CRISPRi is not strand-specific at all loci and redefines the transcriptional landscape.

Author information

Department of Biochemistry, University of Oxford, Oxford, United Kingdom.
Department of Chemistry, Chemistry Research Laboratory, University of Oxford, Oxford, United Kingdom.
Chemistry Branch, Faculty of Petroleum and Mining Engineering, Suez University, Suez, Egypt.


CRISPRi, an adapted CRISPR-Cas9 system, is proposed to act as a strand-specific roadblock to repress transcription in eukaryotic cells using guide RNAs (sgRNAs) to target catalytically inactive Cas9 (dCas9) and offers an alternative to genetic interventions for studying pervasive antisense transcription. Here, we successfully use click chemistry to construct DNA templates for sgRNA expression and show, rather than acting simply as a roadblock, sgRNA/dCas9 binding creates an environment that is permissive for transcription initiation/termination, thus generating novel sense and antisense transcripts.
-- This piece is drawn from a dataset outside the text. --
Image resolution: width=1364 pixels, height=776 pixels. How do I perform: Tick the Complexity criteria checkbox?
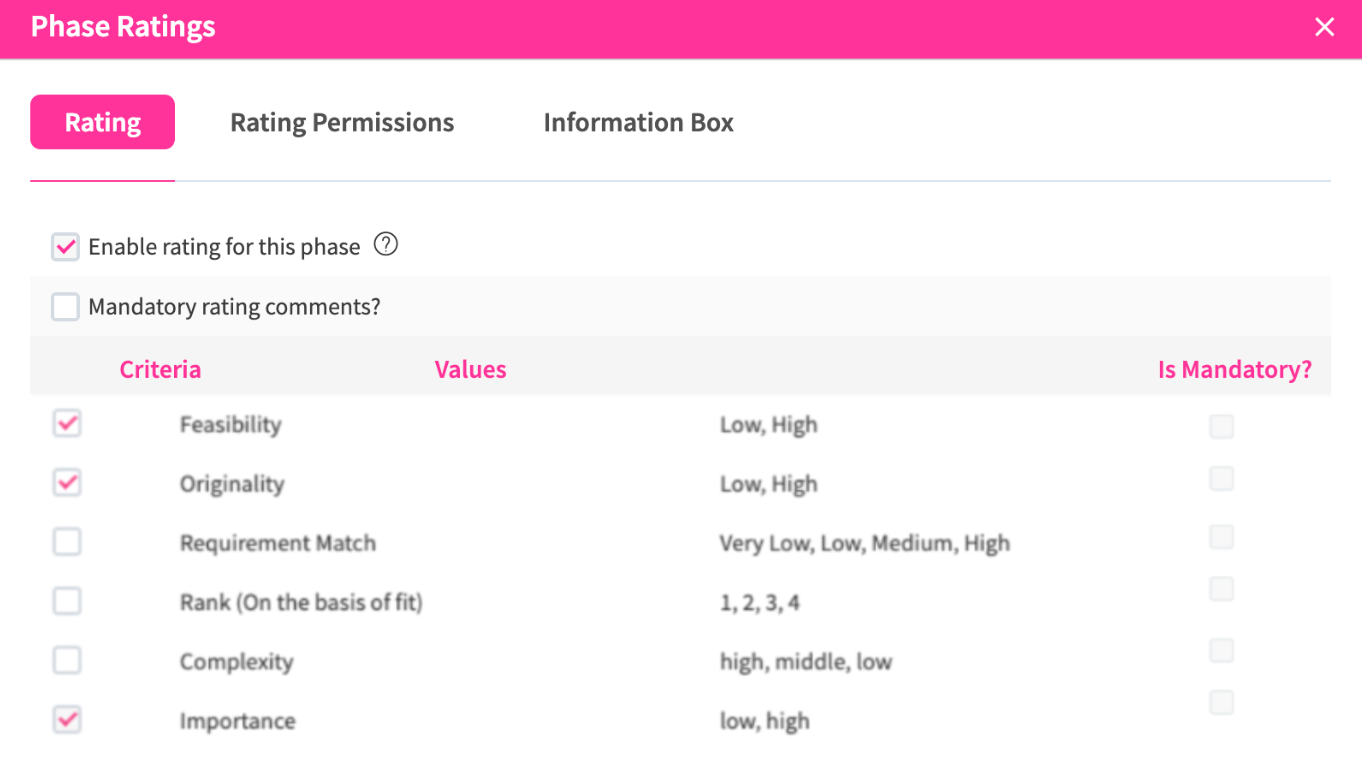[x=67, y=660]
At HMS2 in Saccharomyces cerevisiae, sgRNA/dCas9 targeting to the non-template strand for antisense transcription results in antisense transcription termination, premature termination of a proportion of sense transcripts and initiation of a novel antisense transcript downstream of the sgRNA/dCas9-binding site. This redefinition of the transcriptional landscape by CRISPRi demonstrates that it is not strand-specific and highlights the controls and locus understanding required to properly interpret results from CRISPRi interventions.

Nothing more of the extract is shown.